Videobeweis. BVB-Kapitän Marco Reus sagte kürzlich, es sei egal, wie Dortmund seine Spiele gewonnen habe, sondern nur, dass sie gewonnen hätten. Das Motto von Reus im Spiel gegen Union Berlin. Die 1: 0-Strafe siegte mit einem künstlichen Sturz. Marco Reus hat in dieser Saison selten so elegant gespielt. This may interest you : "Love And Monsters 2": Bekommt der Netflix-Hit eine Fortsetzung? Im Gegensatz zu der Mutter aller Schwalben, die sie vor fast genau 26 Jahren im selben Stadion gesehen hat (fühlst du dich jetzt so alt?), Stürzte Reus nicht mindestens ein paar Meter von seinem Gegner ab. Immerhin suchte sein Fuß Kontakt mit dem Körper von Union-Torhüter Andreas Luthe, um zumindest alles zusammen als Foul zu sehen. Dieser Plan war möglicherweise nicht auf dem neuesten Stand, war jedoch spätestens in der ersten Zeitlupe transparent. Warum der Kölner Keller Richter Daniel Schlager wegen seines Fehlers in diesem Fall nicht kontaktiert hat, bleibt für immer sein Geheimnis.

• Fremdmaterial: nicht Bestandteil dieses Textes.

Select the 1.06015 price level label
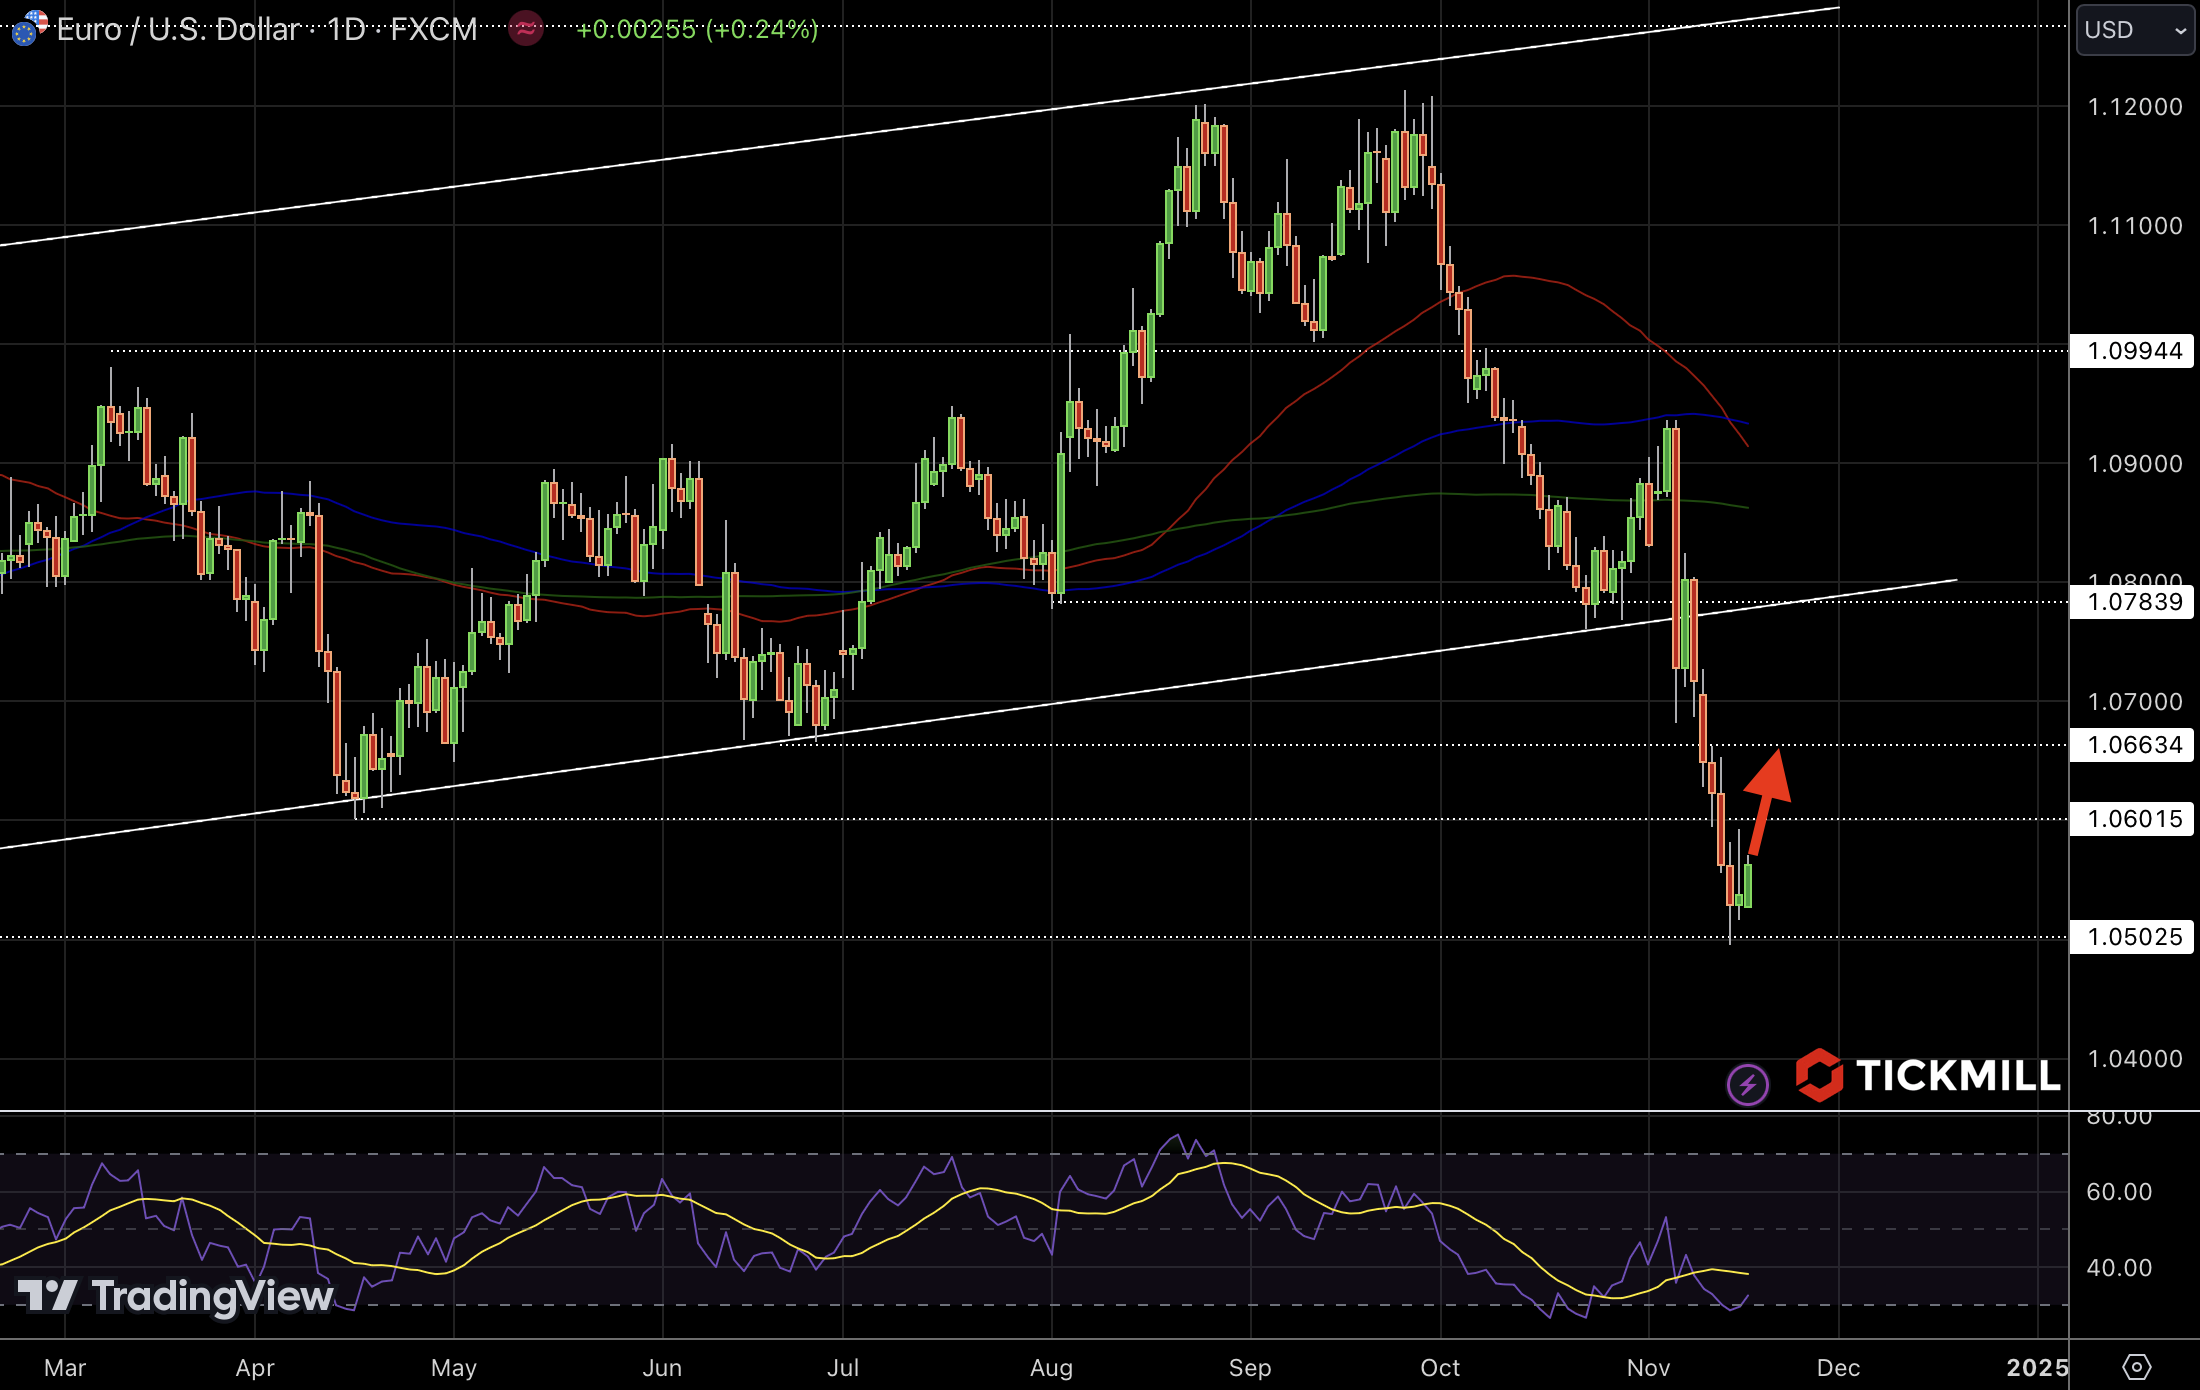Image resolution: width=2200 pixels, height=1390 pixels. tap(2134, 819)
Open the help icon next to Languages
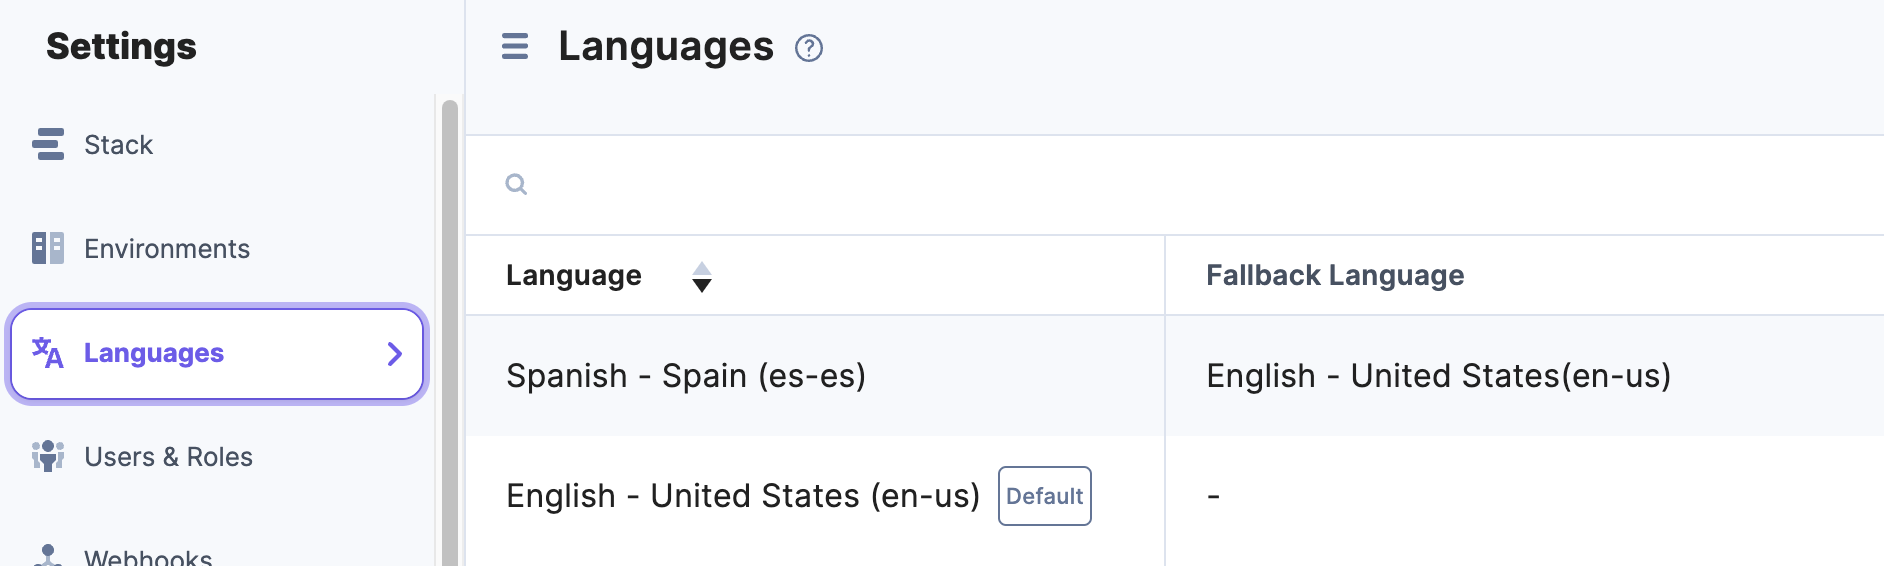Screen dimensions: 1884x566 [x=809, y=48]
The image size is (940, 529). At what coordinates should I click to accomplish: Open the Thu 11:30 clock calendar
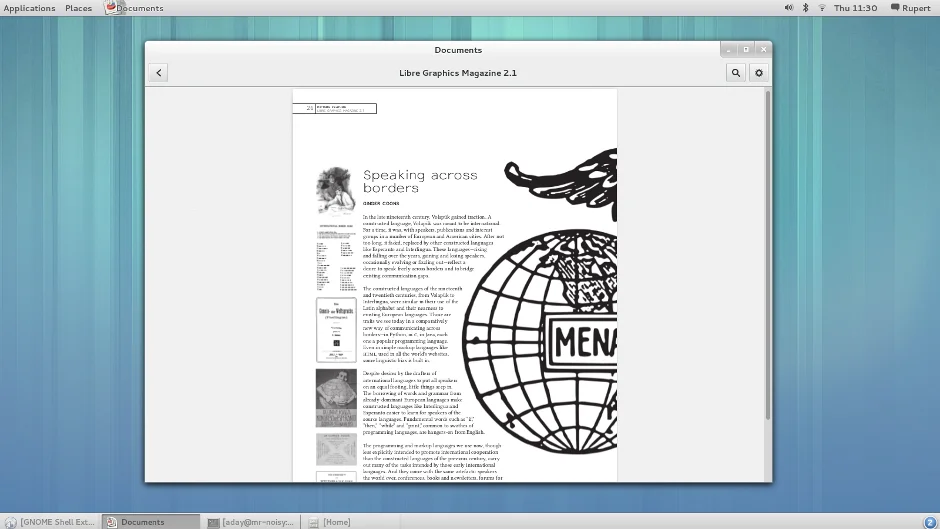click(855, 8)
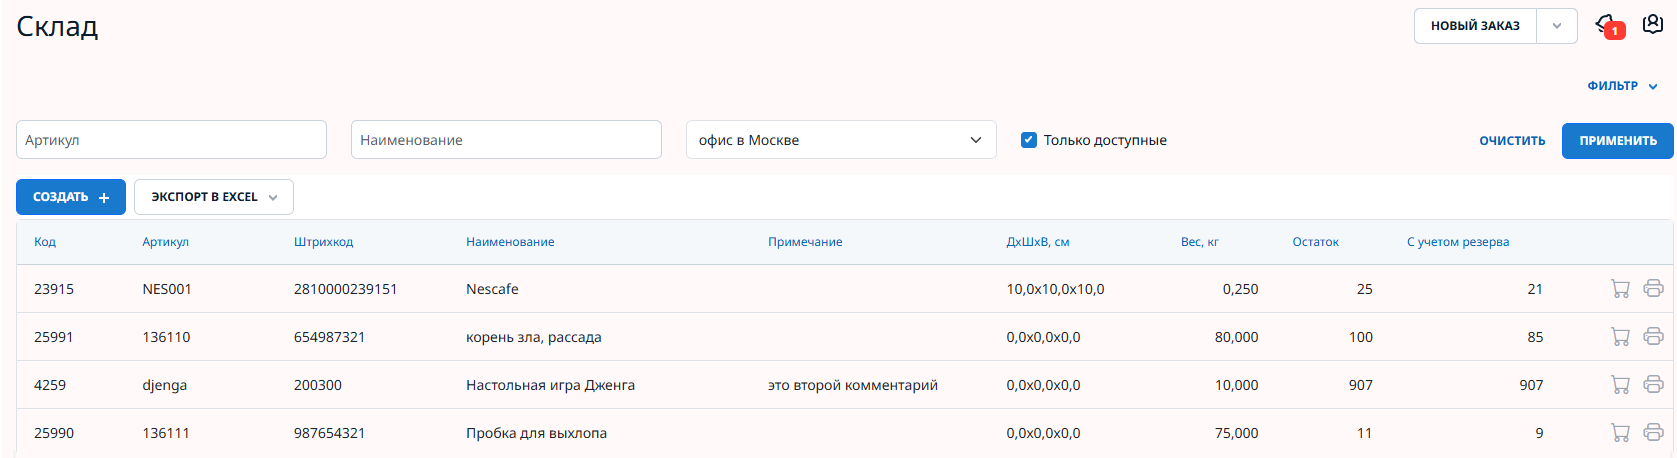Expand the Новый заказ dropdown arrow
1677x458 pixels.
pyautogui.click(x=1557, y=26)
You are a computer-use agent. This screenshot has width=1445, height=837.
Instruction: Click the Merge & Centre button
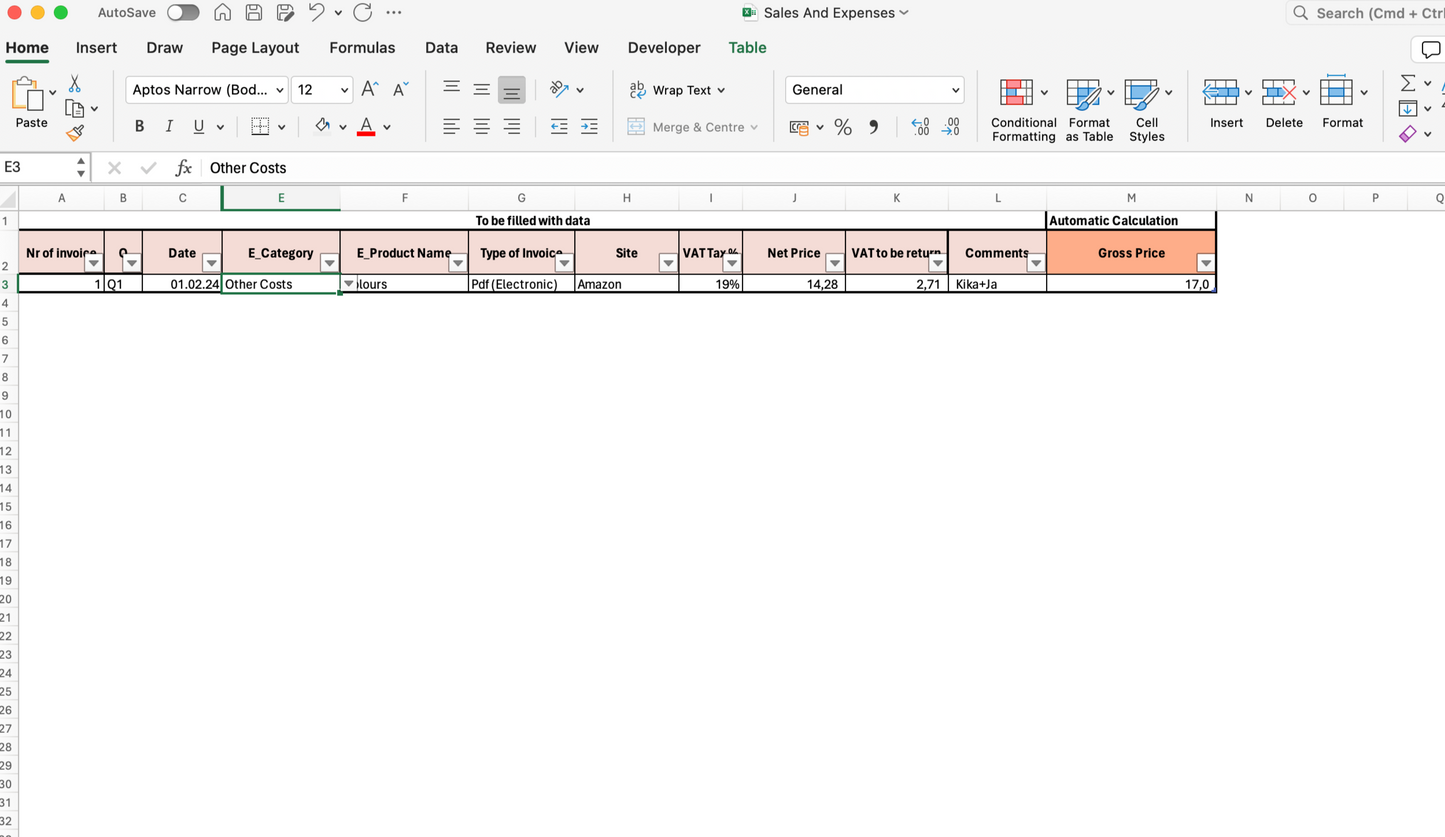coord(692,127)
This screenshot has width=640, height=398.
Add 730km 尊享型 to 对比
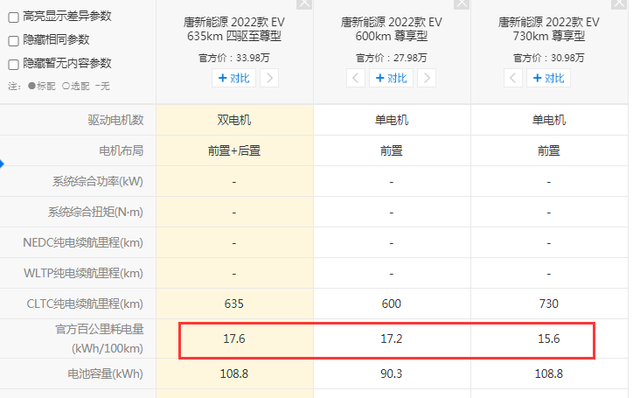point(549,78)
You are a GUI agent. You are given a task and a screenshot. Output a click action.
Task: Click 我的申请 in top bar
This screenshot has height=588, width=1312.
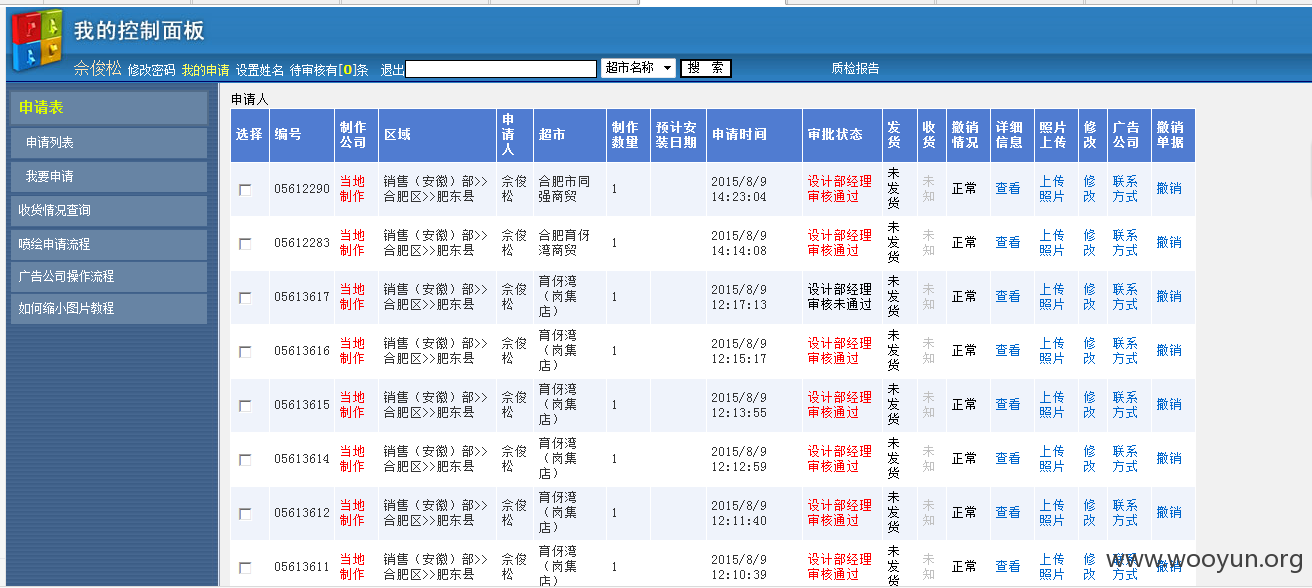[x=205, y=70]
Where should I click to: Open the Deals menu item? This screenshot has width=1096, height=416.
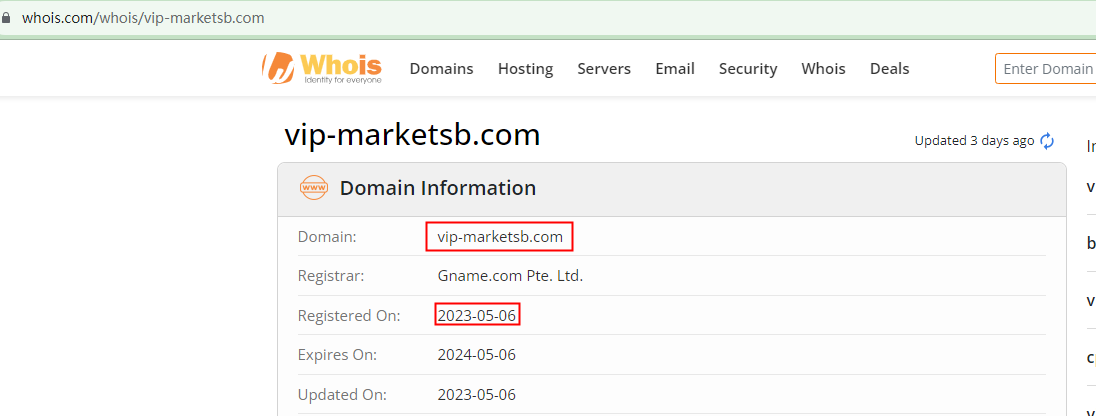click(889, 69)
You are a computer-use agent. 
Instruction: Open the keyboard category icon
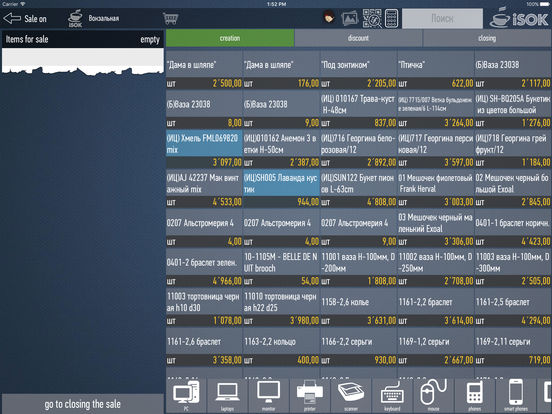pos(392,395)
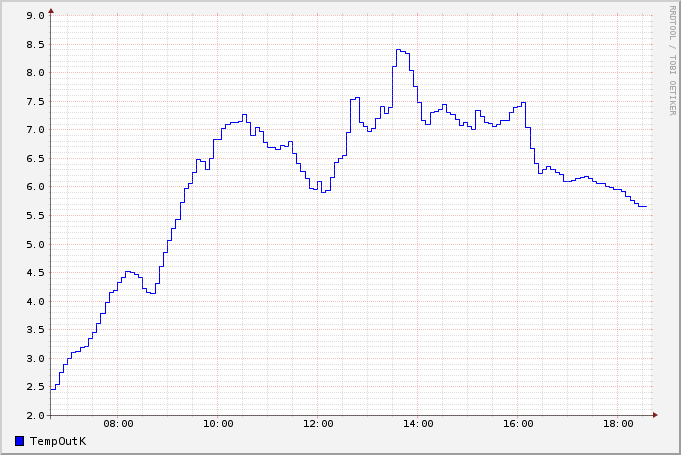Image resolution: width=681 pixels, height=455 pixels.
Task: Click the 5.0 Y-axis value label
Action: click(35, 244)
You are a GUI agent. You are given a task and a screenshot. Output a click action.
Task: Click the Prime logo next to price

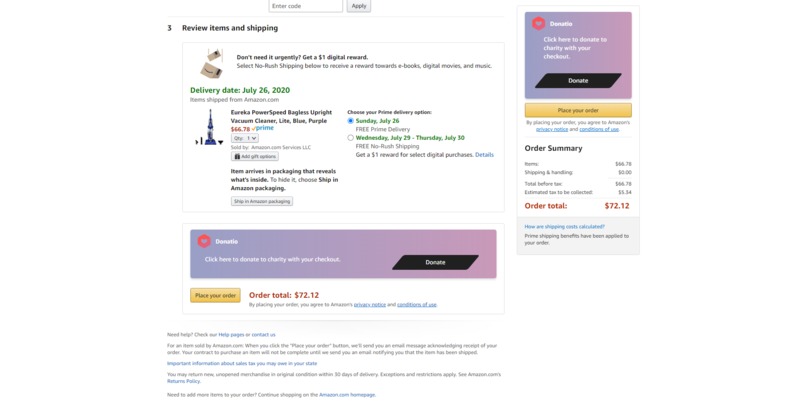(x=263, y=128)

Köln wurde anderswo aktiv. Nach dem angeblichen 1: 1 Bremen gegen Mainz schickte der Video-Schiedsrichter seinen Kollegen auf den Platz von Marco Fritz in den Inspektionsbereich. Nach intensiven Videostudien entschied Fritz, dass der Bremer Kevin Möhwald den Mainzer Torhüter Robin Zentner unfair aus den Händen treten sollte. Eine völlig falsche Entscheidung, Zentner kontrollierte den Ball nicht mit beiden Händen, wie es die Regel vorschreibt, sondern behauptet, Möhwald habe ihn mit der Hand getreten. In jedem Fall wurde die Entscheidung von der VAR erneut verschärft. Es wurde nur eingeführt, um schwerwiegende Fehler von Richtern zu korrigieren, und nicht, um eine optionale Entscheidung durch das Gegenteil zu ersetzen.